«No alla mafia», striscione in chiesa: le donne del clan contro il prete

Quando i mariti finiscono in carcere, le donne del clan si interessano dei business criminali e non si fermano davanti a nessuno

Padre Nicola ha la coscienza pulita, è un uomo libero che non si ferma nemmeno davanti ai malumori di cosa nostra. La sua “colpa”? Aver esposto uno striscione antimafia in chiesa. Un gesto normale se fatto in qualsiasi altra città, ma non a Passo di Rigano (Palermo): lì dove nessuno aveva mai osato andare oltre come racconta Repubblica Palermo in un articolo firmato da Salvo Palazzolo.


Le donne del clan

«Padre Nicola ha messo lo striscione “no alla mafia” in chiesa, ha sbagliato» diceva Antonina Inzerillo, figlia di Tommaso, cugino di Salvatore, capomafia di Passo di Rigano ucciso da Riina nel 1981 e ritenuto uno degli esponenti del clan mafioso colpito da un blitz della Procura del 17 luglio scorso. Antonina non si capacitava del coraggio di Padre Nicola, del suo gesto.

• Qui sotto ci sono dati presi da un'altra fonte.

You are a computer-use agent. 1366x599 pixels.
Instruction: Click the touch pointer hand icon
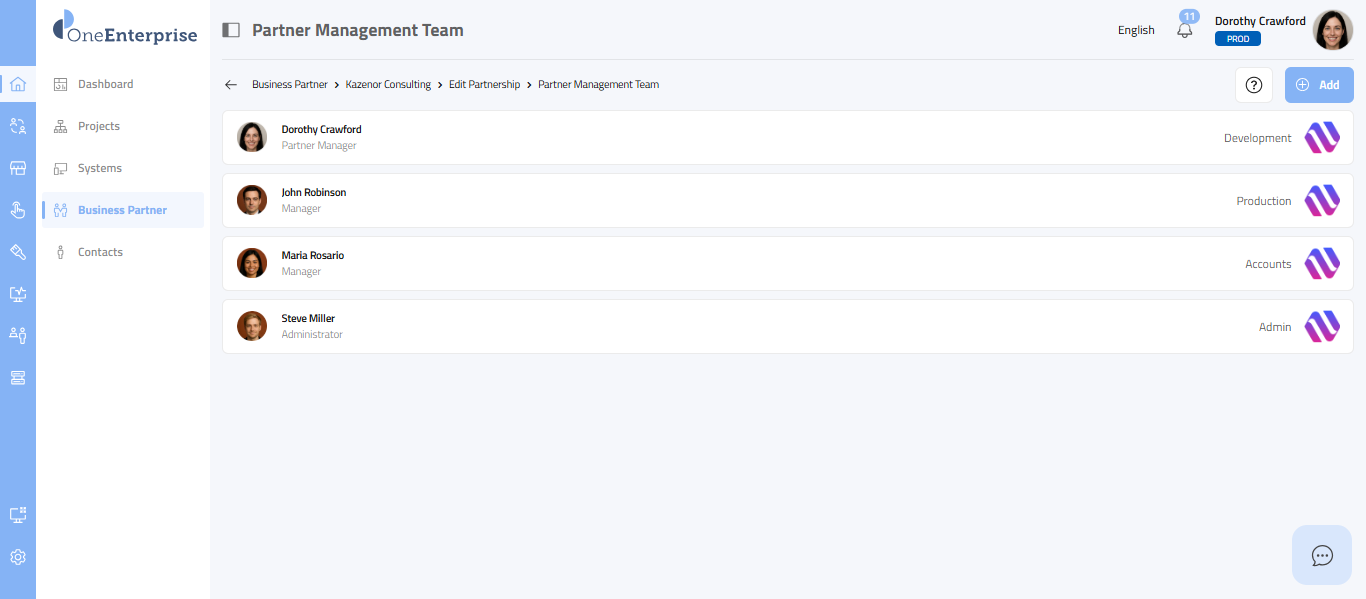[x=17, y=210]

Le intercettazioni risalgono a maggio 2018 e svelano qual è il ruolo delle donne del clan, tutte gelosamente custodi di una cultura mafiosa che ancora resiste, nonostante il lavoro quotidiano di forze dell’ordine e magistratura.

Le minacce

E se i mariti finiscono in carcere – racconta Repubblica Palermo – loro non si arrendono, anzi. Un giorno dell’anno scorso, Giuseppa Spatola, moglie del boss dell’Uditore Calogero Mannino, fece irruzione nell’appartamento del vecchio capomafia Tommaso Inzerillo poiché non le avrebbero fatto affittare un immobile a un commerciante che avrebbe finito per fare concorrenza a un altro negoziante, ritenuto protetto dalla cosca.

«Non sono una qualsiasi , mio marito è da dodici anni che è là (in carcere, ndr) e la gente la conosco» e ancora «Poi quando esce, chiariamo tutto», queste alcune delle minacce. Tutte rivolte ad Inzerillo.